気付いてしまうと、心の奥がくすぐったい。口の端がゆるゆるする。
強くて怖くて、器用で不器用で、無表情で口下手で、美貌の兵器でラスボス席を巡る好敵手、そんな魔王様が人族少女に向けた『優しさ』がたまらなく嬉しい。
この感情を何と表すか。
◇
「アストさん」
「む?」
ポンコツな私にできることなんて、残念ながら大したことはできません。
でも、今、目の前にいるのなら、私にできる優しさを渡したい。これが正解かはわからないけど。
「だっこー」
両手を広げて『だっこ』ポーズをすると、目元が緩むと知ったから。
おまじないをかけた料理をあげると、眉間の皺が減ると知ったから。
猫の手袋をして両頬をポフポフすると、喜んでくれると知ったから。
私にできること。ちっちゃくても、コツコツと。
「む。シャルがだっこをねだるのは珍しいな。9歳はおねーさんなのでは?」
「おねーさんはちょっとお休みですぅー 雪に埋もれて疲れちゃったんですぅー」
「そういうことにしておくか?」
「そういうことにしておいてください。」
抱き上げられ、ぎゅむっと抱き着きます。そおっと背中を撫でる大きな掌の感触に、ほっこり落ち着く。
続いて「ごきげんよう!」とオデコにコツンします。恐らく初体験であろうオデココツンに、きょとんとするアストさん。ニシシ。不意打ち成功。美鳩に豆鉄砲喰らわせました。
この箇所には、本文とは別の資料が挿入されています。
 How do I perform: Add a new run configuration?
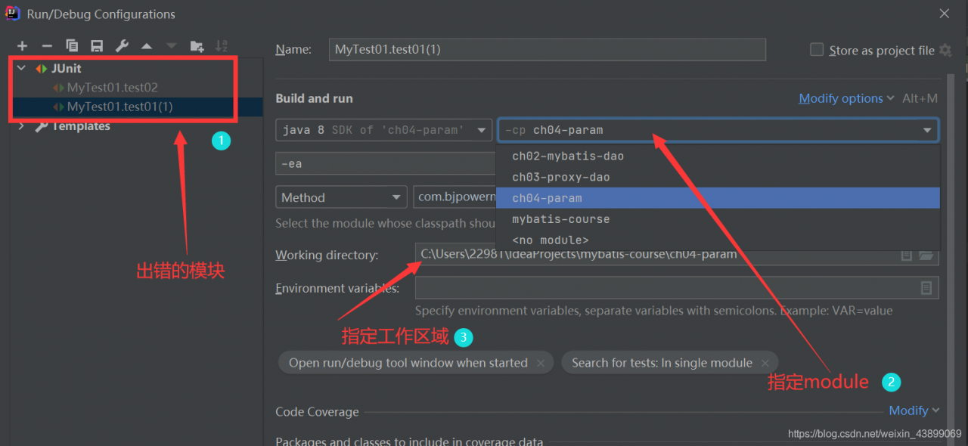pos(22,45)
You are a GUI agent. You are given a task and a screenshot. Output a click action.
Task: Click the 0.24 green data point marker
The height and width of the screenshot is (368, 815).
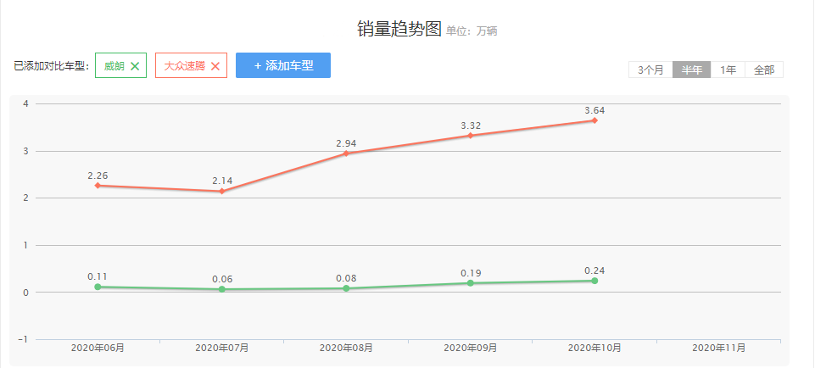click(595, 281)
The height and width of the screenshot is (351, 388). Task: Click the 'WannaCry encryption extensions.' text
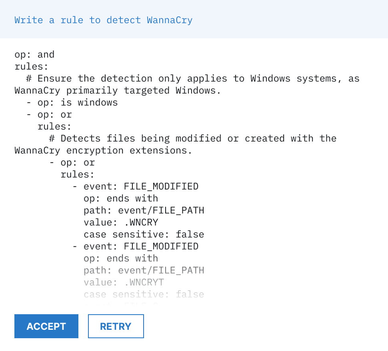tap(103, 150)
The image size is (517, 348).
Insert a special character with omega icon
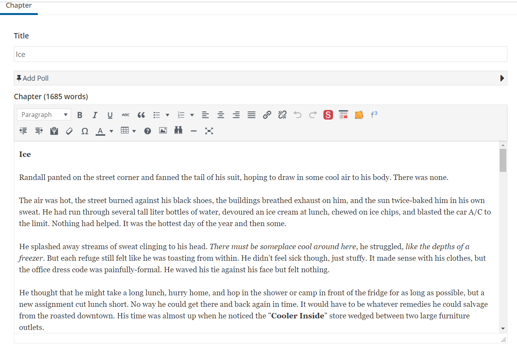click(x=85, y=131)
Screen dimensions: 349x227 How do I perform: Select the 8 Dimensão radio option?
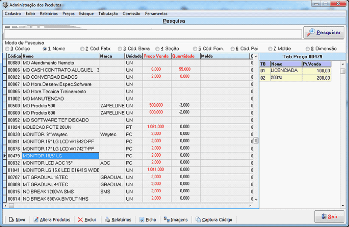click(308, 49)
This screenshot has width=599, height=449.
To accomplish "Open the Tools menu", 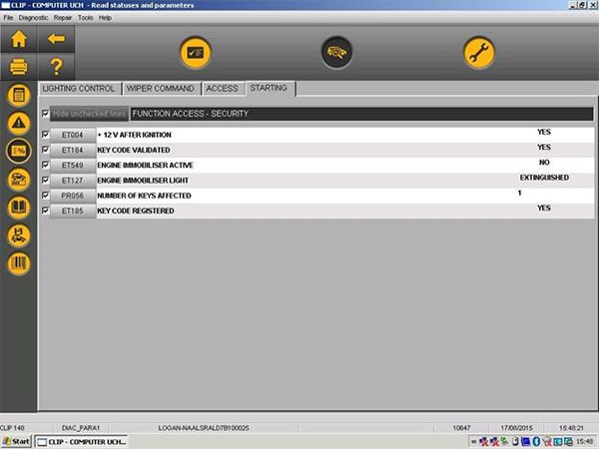I will pos(85,18).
オデココツンもハグ返しも、魔族達も逃げ出す案件からしても、できるのは私だけでしょう。にょほほ~。
「魔族ではオデココツンしないんですかー?」
「頭突きや角突きならある。セバスとオックスの突き上げはかなり重い。」
「ハートフルスキンシップに激突要素が無料トッピング…」
「角がある種族の本能で挨拶だからな。周りが巻き込まれぬよう配慮するしかない。」
「…魔王職もほどほどにして?心の休憩も取ってくださいね?」
「…善処する…」
「頑張るじゃなくて、やるんだよーですよー」
「ぬぅ…お小言担当はイリオスとセバスで間に合ってるぞ。シャルは別担当だろう。」
「アシュリー家の小悪魔は魔王様も振り回したいデス★」
「振り回せたか?」
「…」
ぷぅとふくれっ面に気を良くした面前の美人は、ごはんのおかわり希望時と同じ顔をしてました。期待に満ちた無表情(器用!)で瞳孔の奥がキラキラしてる。ぎゅーか?ぎゅーなのか?
「……」
「はいはーい。ぎゅぅ~」
「…シャルは柔らかくてあったかいな。」
「人のこどもの体温は大人より高いんですよ?」
「そうか。知らなかった。」
「そうです。冬場はゆたんぽです。」
調子に乗って接客業の「他にご希望はございませんか~?」と口真似した私。むーと考えたアストさんは何か閃いたようで、珍しく口角が上がった?と思ったら、無表情がふわっと緩んで、蕩けるショットガン連射。全中着弾。仰け反り隙だらけになった私の首元にかぷり。そしてスンスンしてぺろり。
「ひょああ?!」
冬とはいえ雪遊びしてた訳だから、多少汗だって…それを…嗅…?!舐…?!
「おかわり」
「ふにゃぅぅ…」
耳元で囁かれれば、乙女心はもう死体蹴り。
首筋から体がゾクゾクして、力が抜けて、現実が遠くなり、気付いたらベッドの上。イリオスお兄様から「家に帰るまでが散歩だよって、忘れちゃったかな?」とお小言頂戴し、「あれは猫か?猫的な何かか?それとも?」と悩み振り回されるはめになりました。
まぁ、私ができることをしただけだから、いいもん。
……いいのか?
◇◆◇
結局、かまくらができたかと言えばできましたー!で、私が作ったかと言えばいいえ?で。
「めりーさんのかまくーら…すっごいな~…♪」
「わん!」
『るるる』
聳え立つは雪と氷でできた巨大めりーさんかまくら。ケロちゃん&スライムズ工房は今日も素晴らしい職人っぷりです。周囲に私作の猫耳ミニかまくらがあるところが、メルヘン絵本に落書きしちゃった感あります。
最初は私が作ってたんですよ。一応。
アシュリー領邸から持ってきた空の容器に雪を詰め込んで、某童謡な感じで歌って固めてたら、魔力入り雪ブロックができ、それを食べたスライムたちが、一つのブロックに対し数個のブロックをぺろんぺろんと輩出し組み立て…スライムが擬態するのは知ってたけど、吸収してコピーするのは初めて知りました…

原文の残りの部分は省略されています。